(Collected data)
· · · · · · ·
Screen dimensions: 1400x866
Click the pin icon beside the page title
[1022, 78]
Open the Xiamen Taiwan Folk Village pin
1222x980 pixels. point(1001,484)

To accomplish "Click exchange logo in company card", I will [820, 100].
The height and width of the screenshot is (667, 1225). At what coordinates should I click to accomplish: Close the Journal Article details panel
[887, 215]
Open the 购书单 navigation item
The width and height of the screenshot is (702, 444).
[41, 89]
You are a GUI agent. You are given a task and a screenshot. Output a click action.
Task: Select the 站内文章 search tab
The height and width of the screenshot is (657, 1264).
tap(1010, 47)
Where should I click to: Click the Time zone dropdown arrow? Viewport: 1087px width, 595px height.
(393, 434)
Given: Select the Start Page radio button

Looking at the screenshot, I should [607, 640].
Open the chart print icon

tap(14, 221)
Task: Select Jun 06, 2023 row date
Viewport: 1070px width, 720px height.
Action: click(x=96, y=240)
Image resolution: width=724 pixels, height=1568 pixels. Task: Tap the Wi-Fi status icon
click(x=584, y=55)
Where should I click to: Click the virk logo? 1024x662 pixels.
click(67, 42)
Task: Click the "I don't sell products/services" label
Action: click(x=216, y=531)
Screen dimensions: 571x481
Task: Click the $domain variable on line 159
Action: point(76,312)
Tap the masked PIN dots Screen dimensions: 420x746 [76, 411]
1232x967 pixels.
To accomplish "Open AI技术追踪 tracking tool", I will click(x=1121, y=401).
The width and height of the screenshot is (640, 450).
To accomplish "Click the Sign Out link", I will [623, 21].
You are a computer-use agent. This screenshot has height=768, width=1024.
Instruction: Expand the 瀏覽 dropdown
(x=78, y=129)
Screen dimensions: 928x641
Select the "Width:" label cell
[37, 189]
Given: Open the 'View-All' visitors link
· · · · · · ·
Copy out the entries above again, keeping them exact.

Screen dimensions: 1400x866
Click the pin icon beside the page title
[1022, 78]
Open the Xiamen Taiwan Folk Village pin
1222x980 pixels. point(1001,484)

To accomplish "Click exchange logo in company card", I will [820, 100].
The height and width of the screenshot is (667, 1225). At what coordinates should I click to accomplish: Close the Journal Article details panel
[887, 215]
Open the 购书单 navigation item
The width and height of the screenshot is (702, 444).
[41, 89]
You are a GUI agent. You are given a task and a screenshot. Output a click action.
Task: Select the 站内文章 search tab
The height and width of the screenshot is (657, 1264).
tap(1010, 47)
Where should I click to: Click the Time zone dropdown arrow? Viewport: 1087px width, 595px height.
(393, 434)
Given: Select the Start Page radio button

Looking at the screenshot, I should [607, 640].
Open the chart print icon

tap(14, 221)
Task: Select Jun 06, 2023 row date
Viewport: 1070px width, 720px height.
Action: click(x=96, y=240)
Image resolution: width=724 pixels, height=1568 pixels. Task: Tap the Wi-Fi status icon
click(x=584, y=55)
Where should I click to: Click the virk logo? 1024x662 pixels.
click(67, 42)
Task: Click the "I don't sell products/services" label
Action: click(x=216, y=531)
Screen dimensions: 571x481
Task: Click the $domain variable on line 159
Action: point(76,312)
Tap the masked PIN dots Screen dimensions: 420x746 [76, 411]
1232x967 pixels.
To accomplish "Open AI技术追踪 tracking tool", I will click(x=1121, y=401).
The width and height of the screenshot is (640, 450).
To accomplish "Click the Sign Out link", I will [623, 21].
You are a computer-use agent. This screenshot has height=768, width=1024.
Instruction: Expand the 瀏覽 dropdown
(x=78, y=129)
Screen dimensions: 928x641
Select the "Width:" label cell
[37, 189]
Given: Open the 'View-All' visitors link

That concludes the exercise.